Les mesures européennes et nationales pour l’accélération de la transition vers l’hydrogène 

Depuis 2015, l’Accord mondial de Paris sur le climat a justement fixé des objectifs de réduction d’émission de gaz à effet de serre (GES) en encourageant les nations à explorer des alternatives, telles que l’hydrogène, pour décarboner leurs économies. Suivi en 2019 par le « Green Deal européen », le plan « Fit for 55 » en 2021 et confirmé la même année par le 6ème rapport du GIEC avec la nécessité de ramener les émissions mondiales de CO₂ à zéro. C’est finalement le plan « REPowerEU » de 2022, visant à mettre fin à la dépendance aux combustibles fossiles, qui vient apporter une dernière impulsion à cette transition énergétique.  
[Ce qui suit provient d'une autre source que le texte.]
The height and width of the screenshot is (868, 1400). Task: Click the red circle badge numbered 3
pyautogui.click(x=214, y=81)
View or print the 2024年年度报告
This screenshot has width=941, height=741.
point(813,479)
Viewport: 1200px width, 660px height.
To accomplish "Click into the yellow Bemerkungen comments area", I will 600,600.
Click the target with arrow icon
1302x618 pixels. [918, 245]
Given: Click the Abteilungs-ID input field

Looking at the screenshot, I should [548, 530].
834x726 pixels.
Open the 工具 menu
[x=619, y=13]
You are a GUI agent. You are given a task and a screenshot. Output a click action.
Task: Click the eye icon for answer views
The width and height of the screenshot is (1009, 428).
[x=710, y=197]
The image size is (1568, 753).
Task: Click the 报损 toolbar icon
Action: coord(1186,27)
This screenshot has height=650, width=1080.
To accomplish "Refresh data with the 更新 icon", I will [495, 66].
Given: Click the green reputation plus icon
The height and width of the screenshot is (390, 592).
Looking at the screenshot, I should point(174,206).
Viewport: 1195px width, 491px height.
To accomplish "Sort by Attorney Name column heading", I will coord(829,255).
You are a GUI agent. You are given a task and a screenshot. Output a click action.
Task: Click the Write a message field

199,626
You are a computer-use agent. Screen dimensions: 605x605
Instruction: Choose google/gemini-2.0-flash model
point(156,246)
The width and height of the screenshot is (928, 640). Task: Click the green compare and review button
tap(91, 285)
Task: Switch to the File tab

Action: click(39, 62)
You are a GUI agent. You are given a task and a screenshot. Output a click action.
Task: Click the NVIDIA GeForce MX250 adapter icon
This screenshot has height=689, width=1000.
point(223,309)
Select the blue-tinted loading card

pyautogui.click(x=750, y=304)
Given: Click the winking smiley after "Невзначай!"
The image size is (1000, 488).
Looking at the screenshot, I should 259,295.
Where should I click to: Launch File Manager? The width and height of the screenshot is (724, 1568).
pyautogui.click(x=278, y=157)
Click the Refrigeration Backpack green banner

Pour mettre en place sa stratégie, l’Europe a appelé à la coopération internationale et à la mutualisation des moyens. Différents projets portés par plusieurs pays ont ainsi vu le jour, en s’inscrivant dans les IPCEI (Important Project of Common European Interest). Elle a également défini une feuille de route des investissements : 

Appuyée par l’Europe, la France bénéficie d’importants soutiens financiers pour développer ses projets énergétiques. Des collaborations avec divers acteurs naissent de ces investissements, comme en témoignage le projet « European Hydrogen Backbone », qui vise à relier les réseaux d’hydrogène des pays européens en 2040, en construisant et en adaptant des gazoducs. Plus d’infos.

L’évolution de ce nouveau vecteur énergétique 

Grâce à l’augmentation de la performance des moyens de production, aux innovations en matière de transport, de distribution et de stockage, l’hydrogène devient de plus en plus accessible

Ces évolutions technologiques permettent également une importante réduction des coûts de production. Afin de rendre l’hydrogène vert aussi compétitif que celui produit à partir d’énergie fossile, les prix de 4€ à 6€/kg pour le vert, contre 1,5€ à 2,5€/kg en production à partir d’énergies fossiles doivent s’aligner d’ici 2030. 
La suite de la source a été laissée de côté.